[What is expected]
Using the article on the Mercedes clash in Spanish Grand Prix qualifying, answer yes or no for each statement, quoting the words that settle it: 1. Hamilton and Russell had already clashed on track as teammates before this session. 2. Hamilton's car was damaged in the incident. 3. Russell knew Hamilton was approaching behind him.

[Supplied text]

· · · · ·

The Guardian

Verstappen’s serious pace a sharp contrast to ‘silly’ Mercedes

Champion storms to another pole while Hamilton and Russell clash

Giles Richards Circuit de Barcelona-Catalunya

There will probably be no short debrief at Mercedes in Barcelona as the team once operationally as slick as they come were left looking hamfisted in qualifying for the Spanish Grand Prix. Even the team principal, Toto Wolff, held his hands up to what he described as a “silly” incident.

Max Verstappen delivered a devastatingly strong lap for pole but in his wake Lewis Hamilton and his fellow Mercedes driver, George Russell, hit one another on track, the first time the pair have clashed since becoming teammates in 2022.

The incident was unintentional, Wolff said, and a failing on behalf of the team. “It’s all down to miscommunication because drivers in the same team don’t want to crash into each other on their final lap in qualifying,” he said. “It was just an unfortunate situation. It looks silly.”

Russell, who had aborted a flying lap and was looking to start another, did not know Hamilton was behind him and approaching at pace to begin his own hot lap when he moved over on the straight. Hamilton was forced on to the grass to avoid Russell but clipped him, taking damage to his front wing in the process.

Hamilton accused his teammate of backing off, saying: “That is really dangerous.”

· · · · ·

[Available data]
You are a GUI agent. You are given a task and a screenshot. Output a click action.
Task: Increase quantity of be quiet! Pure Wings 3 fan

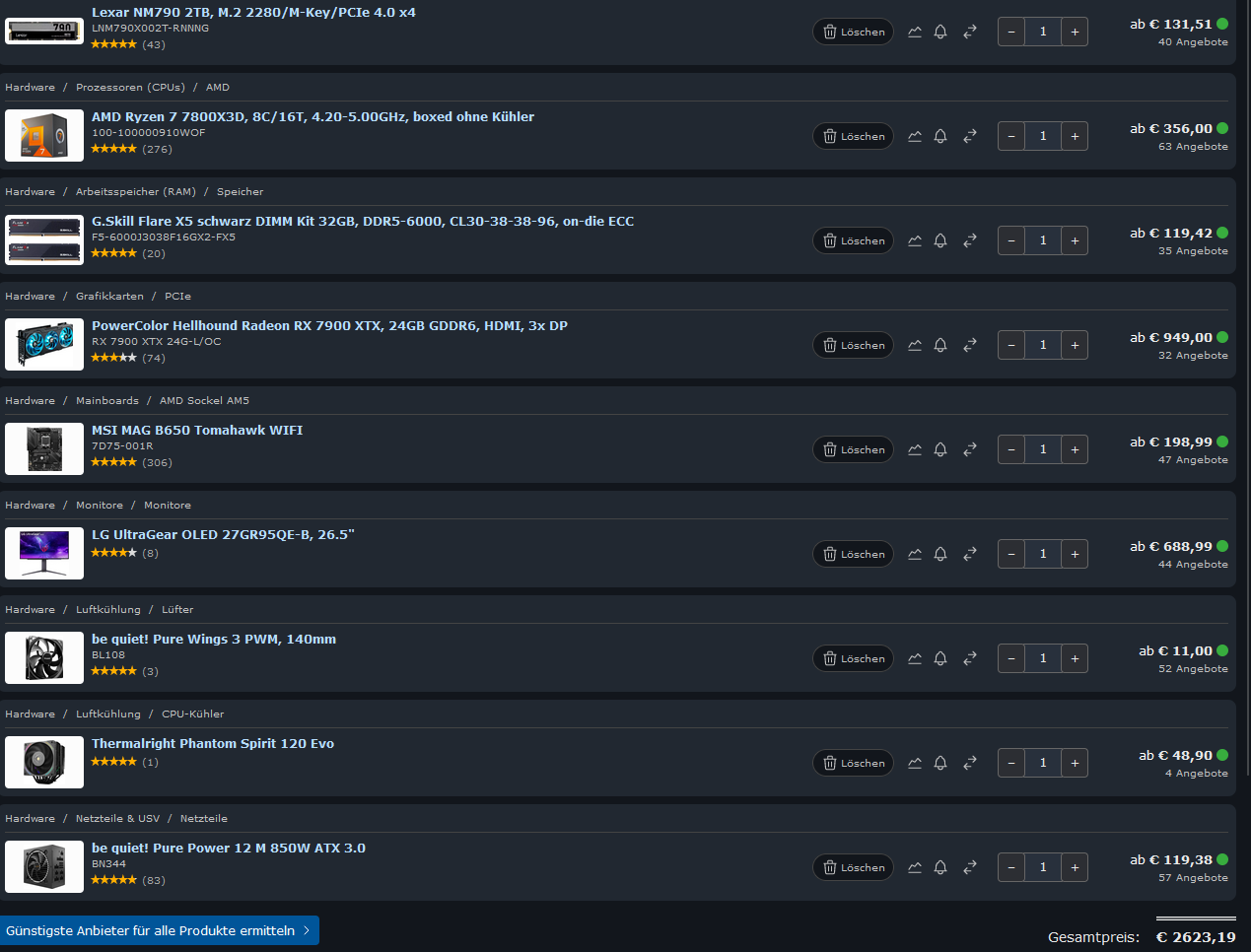pos(1075,658)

· · · · ·

[Answer in full]
1. No: "the first time the pair have clashed since becoming teammates in 2022."
2. Yes: "taking damage to his front wing in the process."
3. No: "did not know Hamilton was behind him"